Beginning in June 2021, Williams began sending threats towards the staff at various VA facilities. These included calls to the Lake Jackson VA Outpatient Clinic, White House VA Hotline and Veterans Crisis Line.
As part of his plea, he admitted that during a call on Oct. 25, 2021, he made repeated threats to kill employees at the Lake Jackson VA clinic.
The veteran is out on bond until his sentencing hearing on September 6. Williams faces up to five years in federal prison and a possible fine up to $250,000.
Avoid Jail Like A Boss
Stories like Williams serve as an important reminder that no matter how upset you may get at a VA employee, it is never a good idea to lose your cool.
And it is an especially bad idea to make threats much less death threats directed at anyone, especially federal employees.
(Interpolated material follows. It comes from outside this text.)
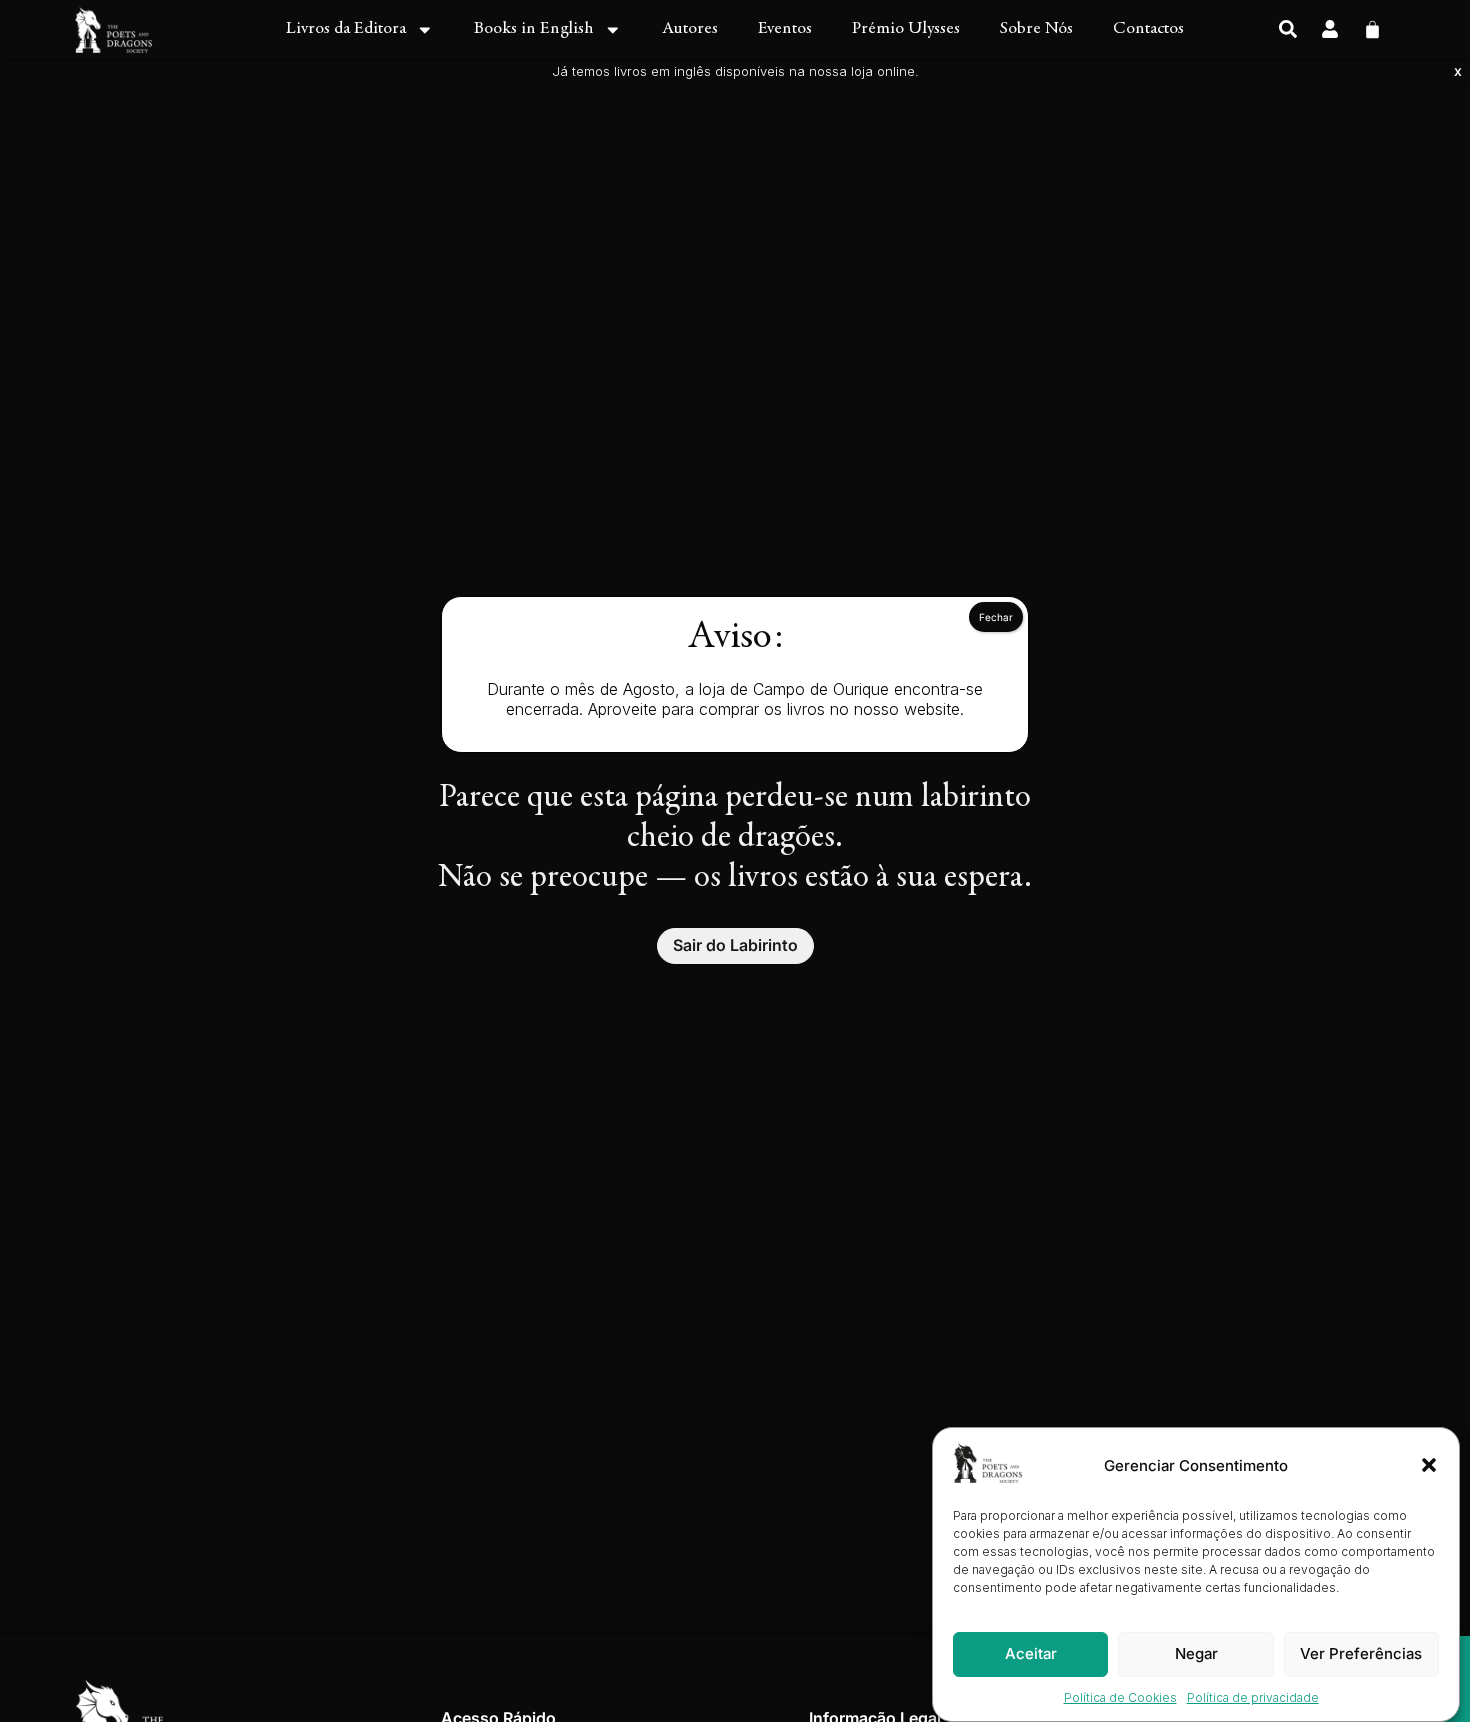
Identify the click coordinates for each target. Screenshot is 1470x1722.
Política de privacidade (1253, 1697)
Don’t ever do that. It’s a horrible idea. VA investigators will get you if you do it.
There are three steps a veteran can take to avoid run-ins with the law when trying to get help from the Veterans Crisis Line, White House VA Hotline, or other VA call centers:
- Avoid making death threats to federal employees
- Remember that your call to VA may be recorded
- Be professional, to the best of your ability, when on the phone
I cover these in more detail within the video above.
More To Williams’ Case
While I don’t condone bad behavior, especially making death threats multiple times over a four-month period, I am left wondering what the context is for the Williams case.
Was he just disgruntled, or was he delusional due to an aggravated service-connected disability or illness? Was VA not providing Williams with the health care he needed? What trigged him?
Peculiar here is the repeated threats over a four-month period where threats were allegedly leveled during calls to the Veterans Crisis Line – which is the suicide hotline for veterans – and the White House VA Hotline.
Think Williams was trying to get help?
Here is what I suspect happened based on the three VA organizations referenced in the DOJ presser.
The veteran tried to get care, possibly mental health care, from Lake Jackson VA Outpatient Clinic. He did not timely receive access to appropriate health care and was triggered by an employee there when trying to get help.
Williams called the Veterans Crisis Line due to suicidal ideations caused by a lack of access to appropriate health care that could have mitigated his aggravated state. He did not get the help he needed after calling the suicide hotline and called the White House VA Hotline.
At least one death threat was made that VA recorded on a telephone hotline. The veteran admitted to that death threat since it was recorded.
People generally do not make death threats over a four-month period unless something is very, very wrong. Unless Williams has a unique case of turrets or a bad sense of humor, I would bet my money on him receiving poor treatment from VA that triggered his unlawful reaction.
It would be beneficial if DOJ would also provide more context about the escalation and confrontation leading up to the threats, don’t you think?